Data Validation Guide¶
This guide explains how data validation works in the RWA calculator, the complete set of validation functions, and how to troubleshoot data issues.
Source of truth: All validation utilities are in
src/rwa_calc/contracts/validation.py. Valid value constraints are defined inCOLUMN_VALUE_CONSTRAINTSinsrc/rwa_calc/data/schemas.py.
Overview¶
The RWA calculator validates input data at multiple stages:
- Load-time validation — Schema checks when data is loaded
- Pipeline boundary validation — Checks at each processing stage
- Business rule validation — Domain-specific constraints (PD/LGD ranges, risk type codes)

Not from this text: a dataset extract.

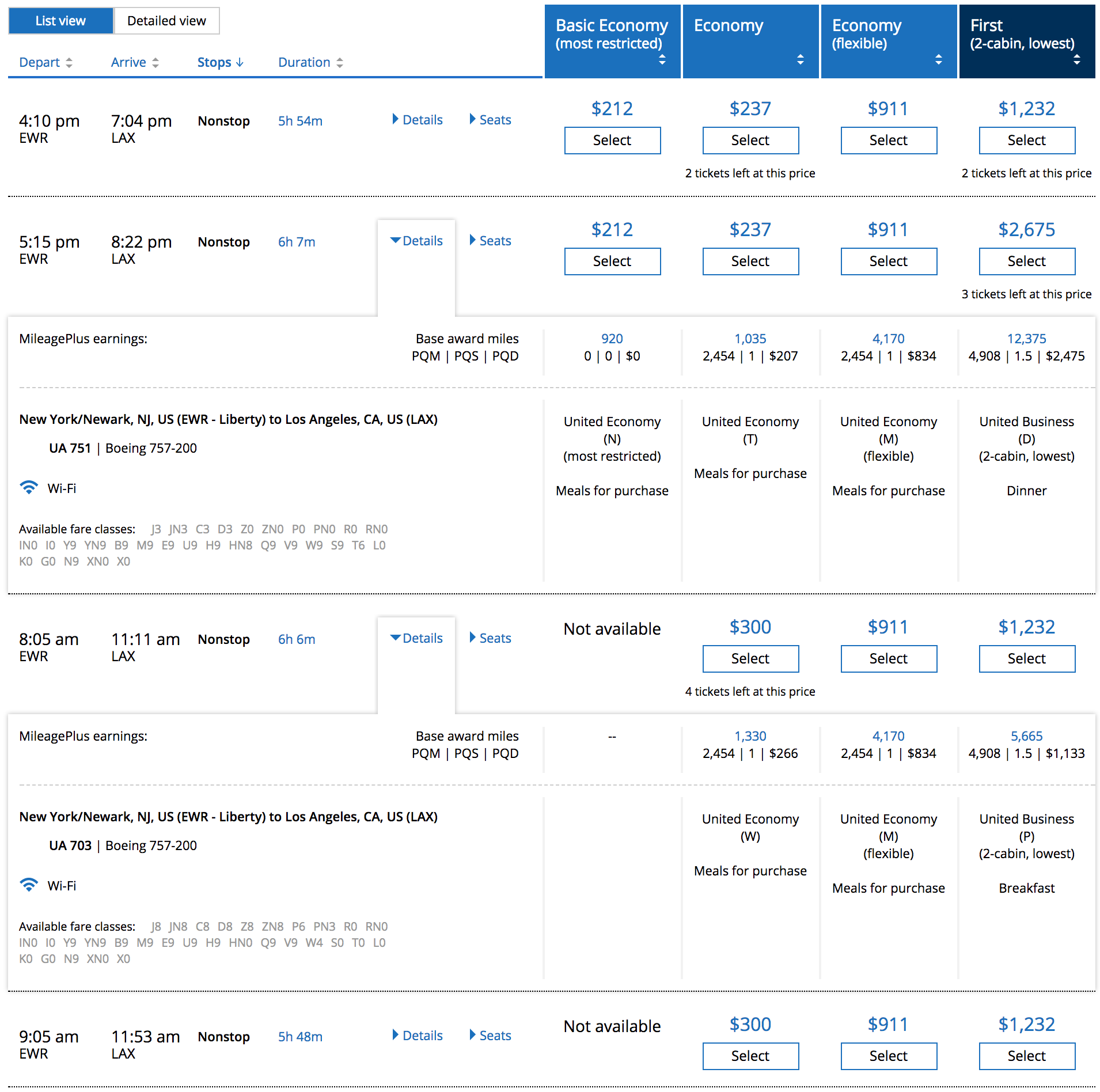Click the Wi-Fi icon for flight UA 751
The image size is (1100, 1092).
click(x=29, y=487)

- Column value validation — Categorical values against allowed sets
Validation is performed without materialising data where possible, using Polars LazyFrame
schema inspection for efficiency. Only column value validation requires .collect().
Schema Validation Functions¶
validate_schema()¶
Validates a LazyFrame's schema against an expected schema dictionary without materialising data.
from rwa_calc.contracts.validation import validate_schema
from rwa_calc.data.schemas import FACILITY_SCHEMA
import polars as pl
facilities = pl.scan_parquet("data/exposures/facilities.parquet")
errors = validate_schema(
lf=facilities,
expected_schema=FACILITY_SCHEMA,
context="facilities",
strict=False # Set True to flag unexpected extra columns
)
if errors:
for error in errors:
print(f" - {error}")
Parameters:
| Parameter | Type | Description |
|---|---|---|
lf |
pl.LazyFrame |
LazyFrame to validate |
expected_schema |
dict[str, pl.DataType] |
Expected column names and types |
context |
str |
Label for error messages (e.g., "facilities") |
strict |
bool |
If True, flags unexpected extra columns |
Returns: list[str] — plain string error messages (empty if valid).
validate_required_columns()¶
Checks that specific columns are present (without type checking).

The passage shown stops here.